Cet article vise à rappeler les conditions de souscriptions à des services numériques pour l’école par une collectivité dans le respect du règlement général sur la protection des données – RGPD.
Ces conditions s’appliquent en particulier à :
- un service ENT (gestion quotidienne de la classe / communication avec les familles / outils pédagogiques / accès simplifié aux ressources numériques)
- un service Solution de vie scolaire (gestion quotidienne de la classe / communication avec les famille)
- un service de vote électronique pour l’élection des représentants des parents d’élèves au conseil d’école
Il s’applique plus généralement à tout service numérique traitant des données personnelles (élève, parent, enseignant) souscrit par une collectivité pour une école.

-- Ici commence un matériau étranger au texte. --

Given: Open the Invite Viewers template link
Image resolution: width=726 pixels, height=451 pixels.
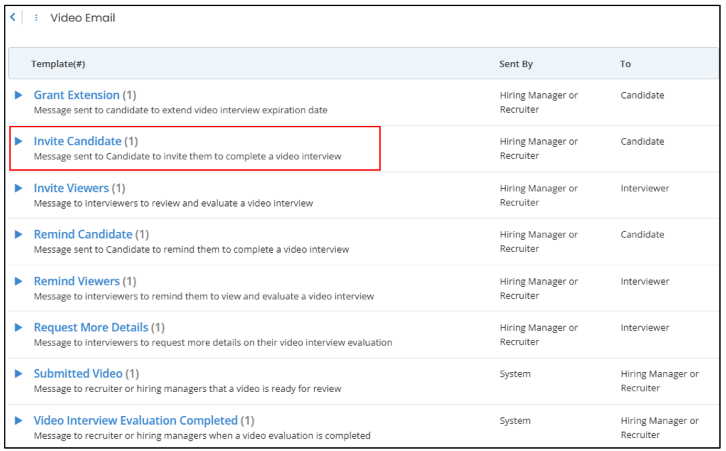Looking at the screenshot, I should coord(70,188).
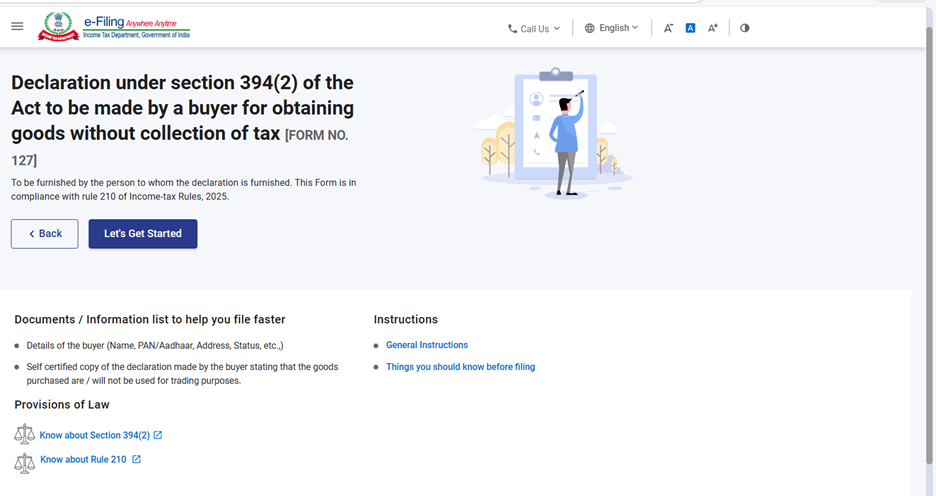Click the Back button

(x=45, y=234)
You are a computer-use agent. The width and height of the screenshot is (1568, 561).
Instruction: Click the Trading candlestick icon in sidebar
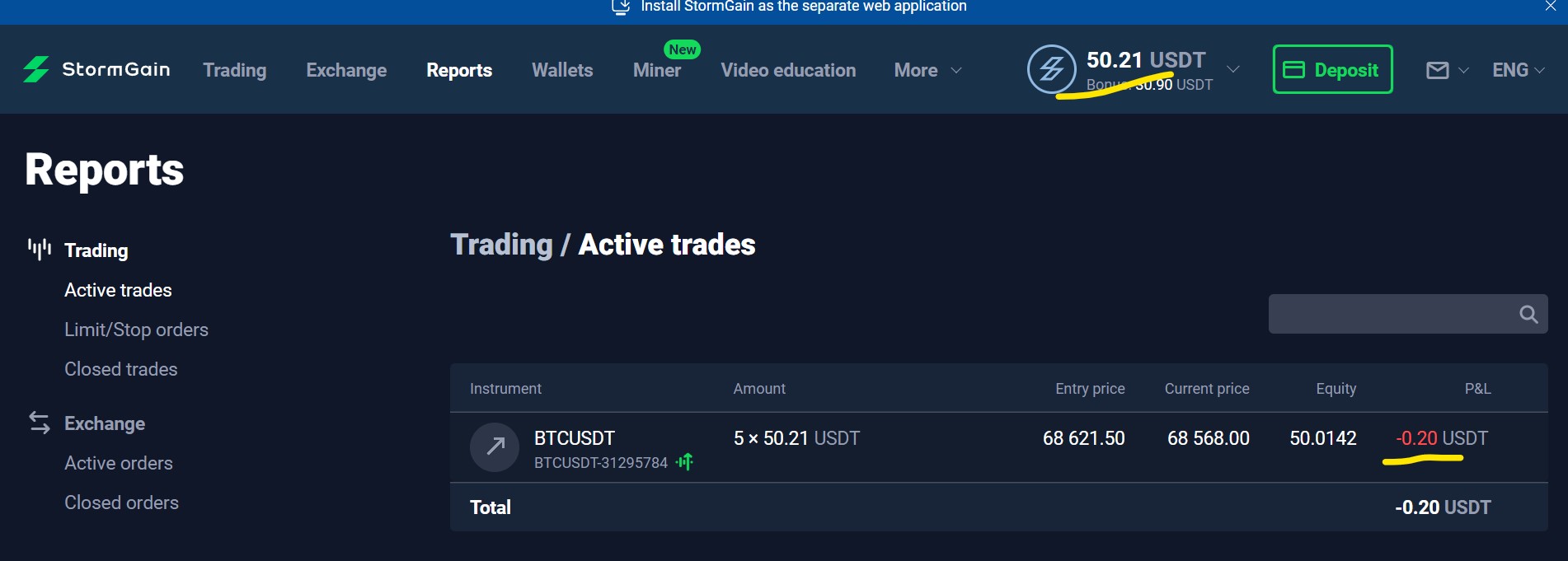(39, 249)
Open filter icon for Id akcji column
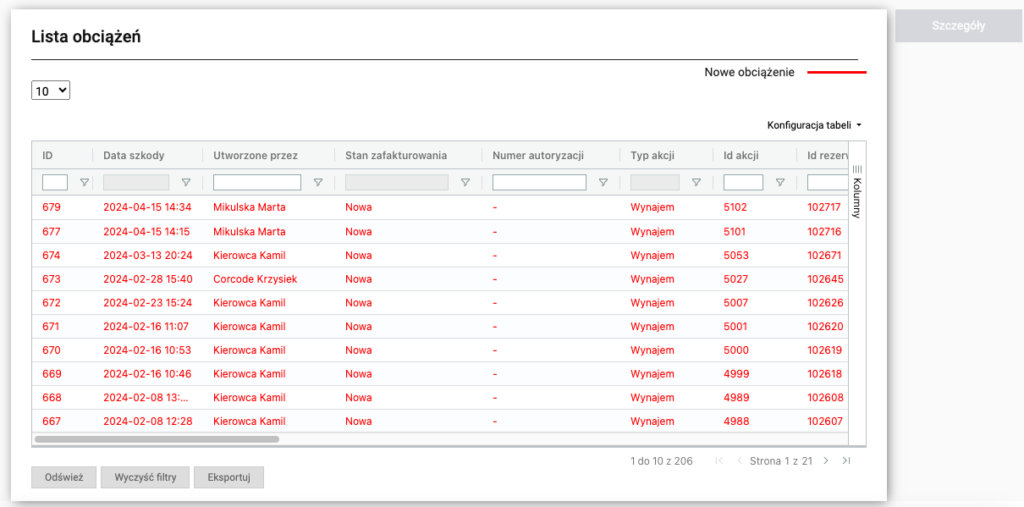1024x507 pixels. [x=780, y=183]
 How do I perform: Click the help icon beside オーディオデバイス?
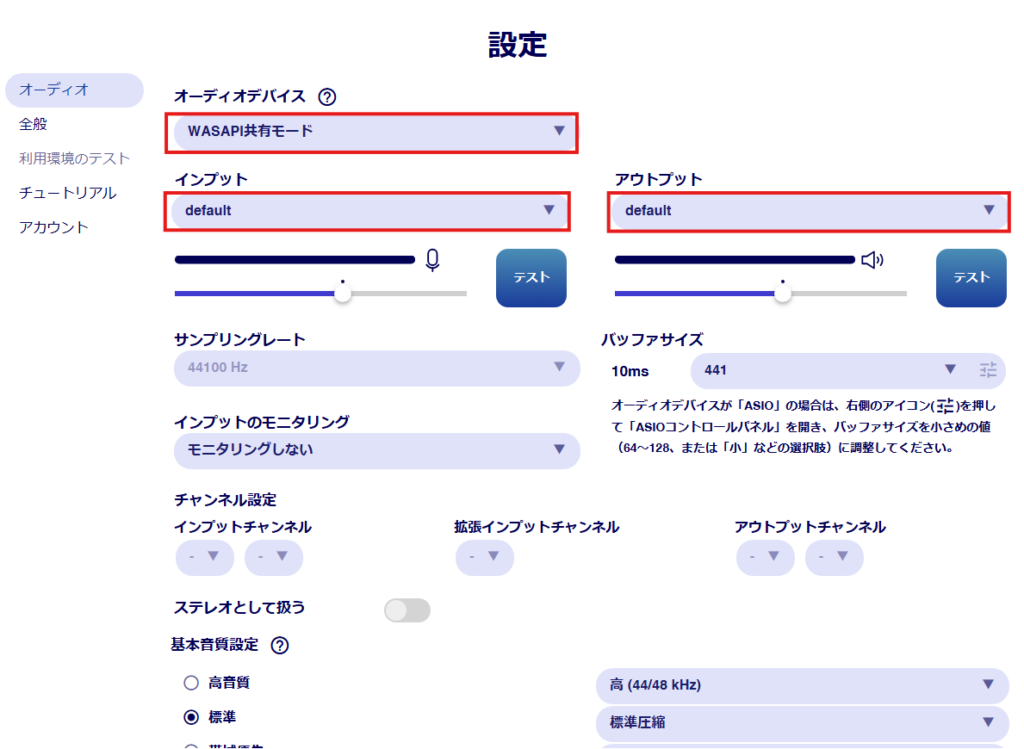coord(327,97)
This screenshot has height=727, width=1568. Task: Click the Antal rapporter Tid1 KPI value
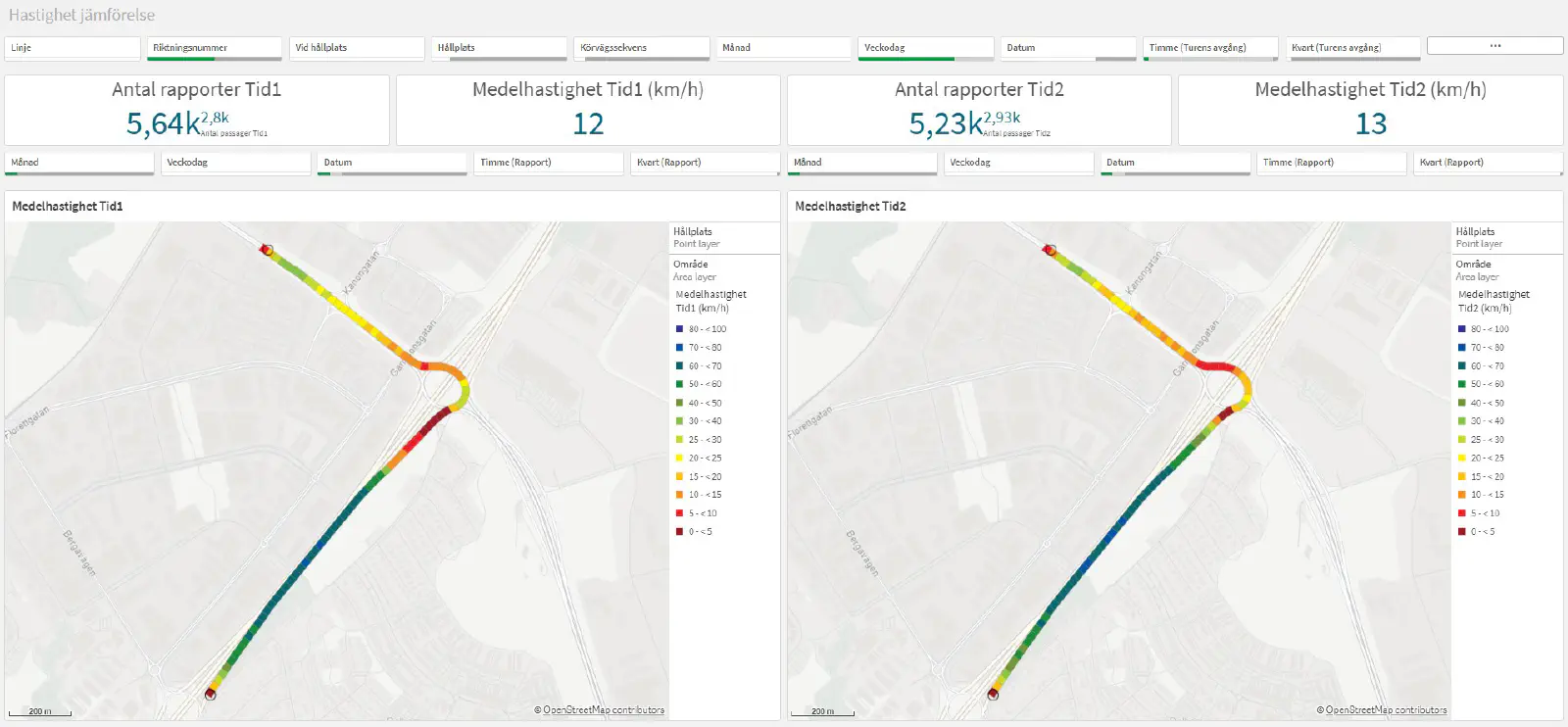(x=163, y=124)
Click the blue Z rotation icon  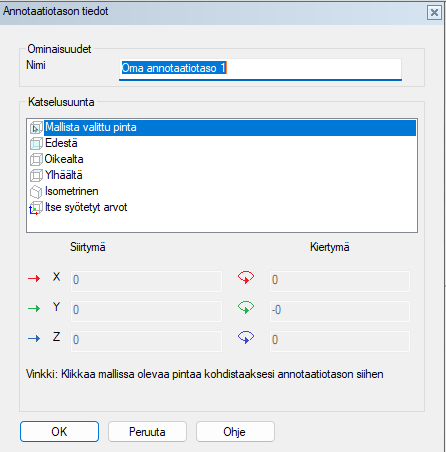pos(246,337)
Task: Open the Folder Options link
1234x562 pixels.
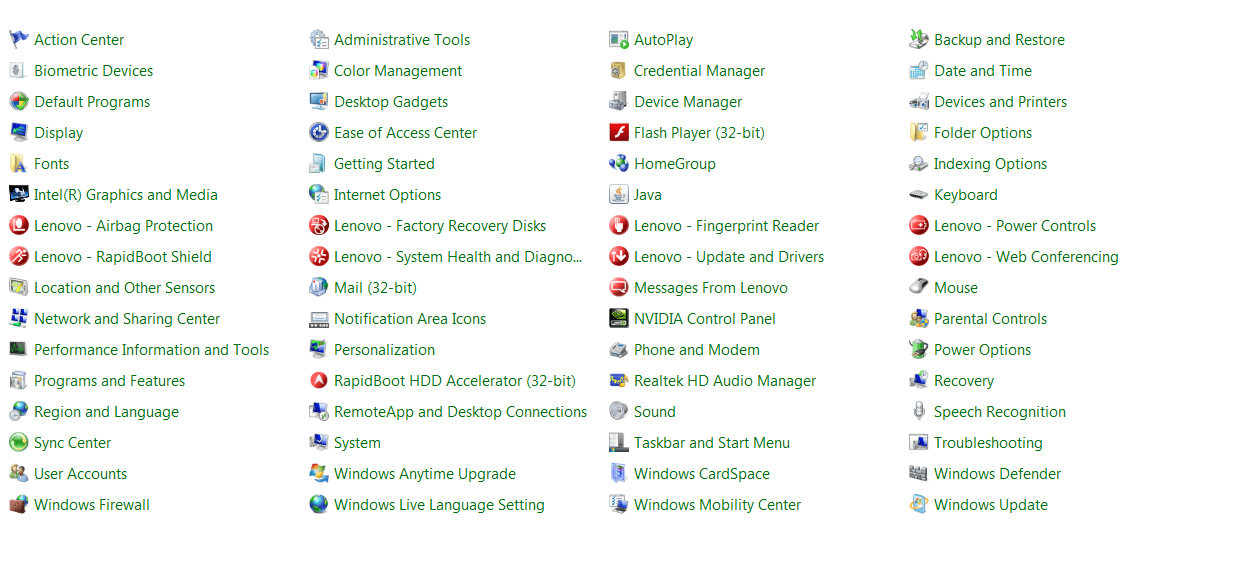Action: tap(983, 133)
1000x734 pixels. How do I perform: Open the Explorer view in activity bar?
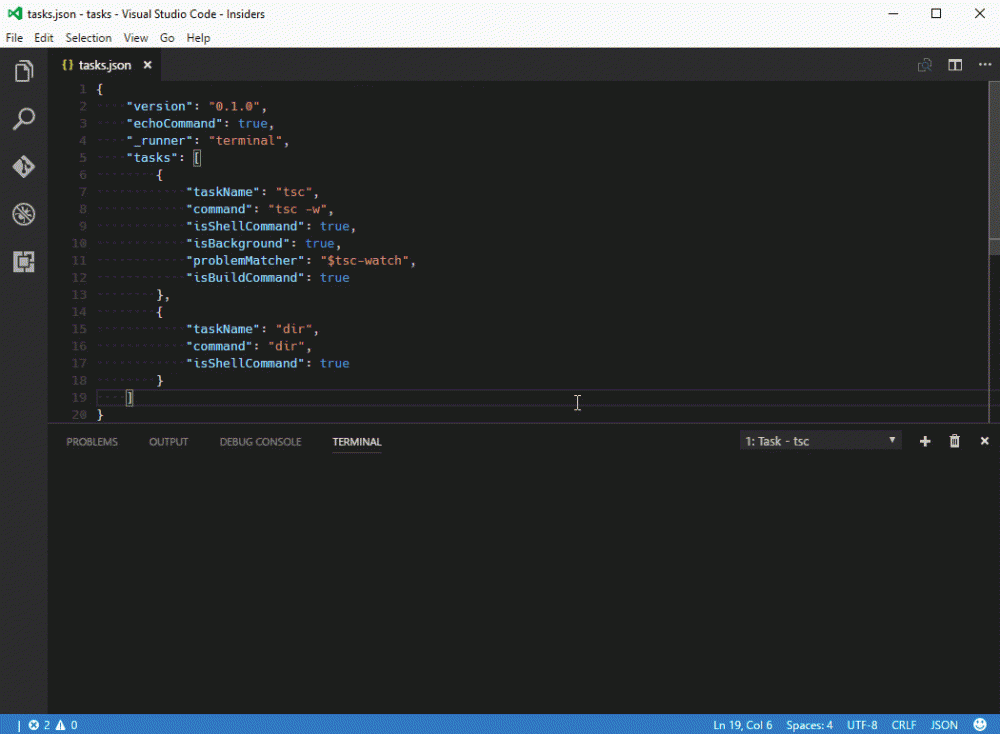tap(23, 72)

Qui peut souscrire à une solution numérique pour une école ?
Pour qu’une école dispose d’une solution numérique (ENT, Solution de vie scolaire, Vote électronique,…), il est nécessaire que la collectivité exerçant la compétence scolaire (commune ou EPCI) souscrive un contrat commercial avec le prestataire choisi.
Si l’acquisition de telles solutions relève de la compétence de la collectivité qui exerce la compétence scolaire, les directeurs d’école et les enseignants peuvent intervenir dans la procédure de sélection mise en oeuvre par la collectivité, que ce soit au stade du recensement des besoins ou dans l’évaluation des différentes offres.
Cette implication est en particulier vivement recommandée pour les solutions numériques à dimension pédagogique (ENT & Solution de vie scolaire,…).
L’information initiale aux familles incombe à l’école dans le cadre du conseil d’école, puis à l’éditeur lors de l’ouverture des comptes et/ou lors du déploiement du service.
Pour les ENT & Solution de vie scolaire, la formation aux usages est de la responsabilité de la DSDEN qui valorisera les usages pertinents, en particulier pour les apprentissages des élèves.
Pour le vote électronique, le prestataire doit assurer la formation des utilisateurs (directeurs d’école, enseignants).
Quelles implications réglementaires ?
Le recours à ces outils nécessite de respecter un certain nombre d’obligations imposées par le règlement (UE) 2016/679 du Parlement européen et du Conseil du 27 avril 2016, dit règlement général sur la protection des données (RGPD).
Afin de sécuriser les échanges de données personnelles (des élèves, des responsables légaux, des enseignants), le DASEN (responsable de traitement pour les écoles) et la collectivité (co-responsable de traitement dans ce cas de figure) doivent être en mesure de démontrer que les traitements réalisés par le prestataire sont conformes à la réglementation.
Pour cela :
- Une convention de sous-traitance conforme à l’article 28 du RGPD doit être conclue entre le DASEN et le prestataire retenu.
- Une convention de responsabilité conjointe conforme à l’article 26 du RGPD devra également être conclue entre la collectivité et le DASEN.

Une fois ces conventions établies, le choix retenu pour chaque école sera inscrit au registre de traitement de la DSDEN en s’appuyant sur les fiches de traitement fournies par les éditeurs.
Une information claire, intelligible et aisément accessible aux personnes concernées par les traitements de données, en particulier les enfants, devra être présentée aux familles.